Pour conclure, c'est comme si notre travail... quand "Quique" commence à écrire, c'est à partir de réflexions que nous avons à propos d'un contexte qui nous entoure, et les résultats sont divers : pour Breve anotación de movimiento (Brève note sur le mouvement, ndlr), le thème était les relations inter-personnelles, le cannibalisme, l'anthropophagie et tout ça, et il en a résulté une comédie ! On ne sait pas à quel moment elle s'est convertie en comédie, mais ça a été le résultat.
Avant cela, Familia Nuclear, c'était aussi une comédie mais sur le thème de la violence familiale. C'est donc un thème très sérieux qui, à travers la dramaturgie et la mise-en-scène, se converti en comédie, avec au fond une réflexion.
Et cette pièce-ci a pour thème notre contexte actuel. Je ne voudrais pas parler de cela, mais parfois j'en ressens la nécessité.

*Consignes de travail*
A – Relevez tous les thèmes que l'extrait attribue à Breve anotación de movimiento.
B – Veuillez reprendre le passage de l'extrait allant de « Avant cela, Familia » jusqu'à « ressens la nécessité. » inclus, en renommant « comédie » en « farce ».

Éléments enregistrés:
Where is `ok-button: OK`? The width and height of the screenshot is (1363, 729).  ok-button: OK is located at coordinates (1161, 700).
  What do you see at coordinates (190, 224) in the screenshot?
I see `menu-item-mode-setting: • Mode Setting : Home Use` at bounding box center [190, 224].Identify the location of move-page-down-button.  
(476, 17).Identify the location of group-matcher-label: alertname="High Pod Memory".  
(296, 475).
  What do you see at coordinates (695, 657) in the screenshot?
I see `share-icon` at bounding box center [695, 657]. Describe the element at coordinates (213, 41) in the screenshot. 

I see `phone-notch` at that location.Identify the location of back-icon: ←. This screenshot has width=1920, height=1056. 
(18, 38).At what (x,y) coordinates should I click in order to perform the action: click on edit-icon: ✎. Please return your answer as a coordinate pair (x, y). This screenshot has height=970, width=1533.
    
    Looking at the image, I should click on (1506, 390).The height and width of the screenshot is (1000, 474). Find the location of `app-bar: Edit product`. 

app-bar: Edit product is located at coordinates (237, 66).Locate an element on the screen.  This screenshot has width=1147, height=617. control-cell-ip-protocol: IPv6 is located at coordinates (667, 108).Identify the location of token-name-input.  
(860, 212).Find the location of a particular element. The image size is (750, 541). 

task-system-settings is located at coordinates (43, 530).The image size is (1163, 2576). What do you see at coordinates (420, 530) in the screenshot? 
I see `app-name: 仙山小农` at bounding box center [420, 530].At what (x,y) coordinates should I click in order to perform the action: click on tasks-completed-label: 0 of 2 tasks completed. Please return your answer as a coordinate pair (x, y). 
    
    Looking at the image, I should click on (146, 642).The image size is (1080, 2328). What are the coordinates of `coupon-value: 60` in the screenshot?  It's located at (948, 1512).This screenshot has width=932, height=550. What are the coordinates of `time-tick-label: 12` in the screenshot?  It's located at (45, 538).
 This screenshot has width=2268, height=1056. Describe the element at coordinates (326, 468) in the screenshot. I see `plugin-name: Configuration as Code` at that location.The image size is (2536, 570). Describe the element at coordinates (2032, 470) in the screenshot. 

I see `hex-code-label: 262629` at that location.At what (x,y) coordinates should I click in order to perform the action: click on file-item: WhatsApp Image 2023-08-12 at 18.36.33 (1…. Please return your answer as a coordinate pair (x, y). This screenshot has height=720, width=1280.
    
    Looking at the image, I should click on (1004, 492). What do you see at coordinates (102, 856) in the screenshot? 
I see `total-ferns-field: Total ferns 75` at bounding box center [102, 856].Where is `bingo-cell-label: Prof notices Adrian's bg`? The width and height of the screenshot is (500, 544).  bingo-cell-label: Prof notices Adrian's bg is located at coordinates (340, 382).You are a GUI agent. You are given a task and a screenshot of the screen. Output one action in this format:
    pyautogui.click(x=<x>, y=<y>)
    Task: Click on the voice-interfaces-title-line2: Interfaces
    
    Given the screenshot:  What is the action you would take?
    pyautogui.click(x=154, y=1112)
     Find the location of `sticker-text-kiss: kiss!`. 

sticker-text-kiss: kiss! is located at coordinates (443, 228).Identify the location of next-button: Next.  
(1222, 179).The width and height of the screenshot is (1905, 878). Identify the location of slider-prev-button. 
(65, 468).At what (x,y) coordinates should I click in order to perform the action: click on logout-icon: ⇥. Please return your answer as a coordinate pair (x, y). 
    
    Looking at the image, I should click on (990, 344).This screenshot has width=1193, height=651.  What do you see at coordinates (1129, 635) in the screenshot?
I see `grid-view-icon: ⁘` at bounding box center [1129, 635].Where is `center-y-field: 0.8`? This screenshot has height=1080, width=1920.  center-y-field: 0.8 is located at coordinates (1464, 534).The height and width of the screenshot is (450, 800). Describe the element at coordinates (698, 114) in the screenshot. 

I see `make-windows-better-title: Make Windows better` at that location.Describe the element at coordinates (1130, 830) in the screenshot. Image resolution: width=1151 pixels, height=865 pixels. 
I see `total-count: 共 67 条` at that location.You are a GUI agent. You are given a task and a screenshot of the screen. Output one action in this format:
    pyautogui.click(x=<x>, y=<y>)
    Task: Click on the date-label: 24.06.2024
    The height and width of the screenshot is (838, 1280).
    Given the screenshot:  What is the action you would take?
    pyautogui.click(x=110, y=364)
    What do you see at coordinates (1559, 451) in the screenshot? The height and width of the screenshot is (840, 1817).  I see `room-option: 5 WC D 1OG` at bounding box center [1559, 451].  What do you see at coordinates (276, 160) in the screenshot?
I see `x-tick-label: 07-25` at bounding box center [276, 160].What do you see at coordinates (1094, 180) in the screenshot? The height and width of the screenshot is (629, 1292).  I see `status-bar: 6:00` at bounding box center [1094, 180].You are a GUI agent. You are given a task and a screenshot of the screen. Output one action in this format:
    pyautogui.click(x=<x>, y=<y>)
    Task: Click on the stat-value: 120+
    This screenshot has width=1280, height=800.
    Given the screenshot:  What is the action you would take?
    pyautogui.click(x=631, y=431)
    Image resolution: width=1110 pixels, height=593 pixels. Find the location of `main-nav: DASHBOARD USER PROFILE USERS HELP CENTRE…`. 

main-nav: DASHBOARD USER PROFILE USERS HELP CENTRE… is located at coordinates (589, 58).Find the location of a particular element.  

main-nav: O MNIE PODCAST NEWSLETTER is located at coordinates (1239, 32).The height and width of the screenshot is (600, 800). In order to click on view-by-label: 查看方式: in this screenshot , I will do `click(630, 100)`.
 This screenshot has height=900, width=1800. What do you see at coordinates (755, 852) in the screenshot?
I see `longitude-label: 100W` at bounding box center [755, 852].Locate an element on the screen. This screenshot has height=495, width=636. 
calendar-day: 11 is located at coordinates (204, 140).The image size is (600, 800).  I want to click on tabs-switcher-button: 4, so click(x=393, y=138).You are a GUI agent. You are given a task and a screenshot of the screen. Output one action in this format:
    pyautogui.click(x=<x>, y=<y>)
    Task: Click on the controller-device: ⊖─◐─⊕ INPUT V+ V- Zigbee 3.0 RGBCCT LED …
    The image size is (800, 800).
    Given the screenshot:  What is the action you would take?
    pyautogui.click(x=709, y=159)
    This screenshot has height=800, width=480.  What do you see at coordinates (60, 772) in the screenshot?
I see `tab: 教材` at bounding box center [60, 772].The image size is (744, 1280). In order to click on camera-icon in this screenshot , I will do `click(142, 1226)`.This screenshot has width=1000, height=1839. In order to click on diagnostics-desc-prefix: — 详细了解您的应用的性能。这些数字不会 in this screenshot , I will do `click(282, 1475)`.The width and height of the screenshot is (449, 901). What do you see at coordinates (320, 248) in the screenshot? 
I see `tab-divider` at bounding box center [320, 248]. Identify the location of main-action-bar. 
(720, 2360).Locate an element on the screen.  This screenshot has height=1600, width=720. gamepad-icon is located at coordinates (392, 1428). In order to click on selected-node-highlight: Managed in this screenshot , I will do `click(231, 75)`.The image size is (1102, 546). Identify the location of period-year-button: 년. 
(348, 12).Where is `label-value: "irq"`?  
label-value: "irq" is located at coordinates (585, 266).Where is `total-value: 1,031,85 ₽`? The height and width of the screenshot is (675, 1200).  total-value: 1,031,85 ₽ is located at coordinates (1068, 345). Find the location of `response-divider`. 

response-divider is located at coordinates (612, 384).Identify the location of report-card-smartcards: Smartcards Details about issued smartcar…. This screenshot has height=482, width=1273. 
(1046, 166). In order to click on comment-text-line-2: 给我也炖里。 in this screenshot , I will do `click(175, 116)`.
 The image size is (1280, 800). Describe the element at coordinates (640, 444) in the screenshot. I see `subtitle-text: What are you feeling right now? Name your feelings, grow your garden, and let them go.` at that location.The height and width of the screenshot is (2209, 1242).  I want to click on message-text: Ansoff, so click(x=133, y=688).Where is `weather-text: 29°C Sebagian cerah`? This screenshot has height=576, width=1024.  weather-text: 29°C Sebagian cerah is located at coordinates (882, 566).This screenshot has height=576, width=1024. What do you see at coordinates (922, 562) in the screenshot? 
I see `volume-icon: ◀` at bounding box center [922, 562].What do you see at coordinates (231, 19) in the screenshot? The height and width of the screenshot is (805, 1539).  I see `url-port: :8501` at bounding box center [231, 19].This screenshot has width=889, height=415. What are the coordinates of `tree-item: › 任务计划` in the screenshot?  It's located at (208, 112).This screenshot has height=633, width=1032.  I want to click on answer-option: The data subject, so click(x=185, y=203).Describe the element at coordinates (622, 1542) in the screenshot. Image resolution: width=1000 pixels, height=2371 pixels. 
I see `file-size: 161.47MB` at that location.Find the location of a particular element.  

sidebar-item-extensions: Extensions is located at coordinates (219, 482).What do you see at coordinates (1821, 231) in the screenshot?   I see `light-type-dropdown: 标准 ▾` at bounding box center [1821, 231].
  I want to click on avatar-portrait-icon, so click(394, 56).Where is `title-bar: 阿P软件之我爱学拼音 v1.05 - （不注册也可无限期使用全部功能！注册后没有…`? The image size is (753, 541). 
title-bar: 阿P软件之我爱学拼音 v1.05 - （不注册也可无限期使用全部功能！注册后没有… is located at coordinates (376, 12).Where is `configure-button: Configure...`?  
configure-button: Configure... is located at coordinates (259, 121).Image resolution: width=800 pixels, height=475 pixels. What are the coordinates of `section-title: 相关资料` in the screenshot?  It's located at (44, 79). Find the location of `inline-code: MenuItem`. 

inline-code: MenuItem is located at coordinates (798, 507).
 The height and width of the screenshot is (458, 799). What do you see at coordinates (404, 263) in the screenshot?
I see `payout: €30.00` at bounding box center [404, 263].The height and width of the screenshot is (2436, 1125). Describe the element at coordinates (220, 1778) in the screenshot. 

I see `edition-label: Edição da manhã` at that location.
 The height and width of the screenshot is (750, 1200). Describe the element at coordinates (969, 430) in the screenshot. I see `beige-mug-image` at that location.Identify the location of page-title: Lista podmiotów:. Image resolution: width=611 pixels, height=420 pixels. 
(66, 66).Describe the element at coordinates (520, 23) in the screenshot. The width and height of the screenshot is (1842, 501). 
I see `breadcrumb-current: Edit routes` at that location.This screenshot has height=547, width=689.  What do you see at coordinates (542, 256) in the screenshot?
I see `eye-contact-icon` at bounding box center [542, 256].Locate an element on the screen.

*Réponses par point*
A – les relations inter-personnelles, le cannibalisme, l'anthropophagie

B –
Avant cela, Familia Nuclear, c'était aussi une farce mais sur le thème de la violence familiale. C'est donc un thème très sérieux qui, à travers la dramaturgie et la mise-en-scène, se converti en farce, avec au fond une réflexion.
Et cette pièce-ci a pour thème notre contexte actuel. Je ne voudrais pas parler de cela, mais parfois j'en ressens la nécessité.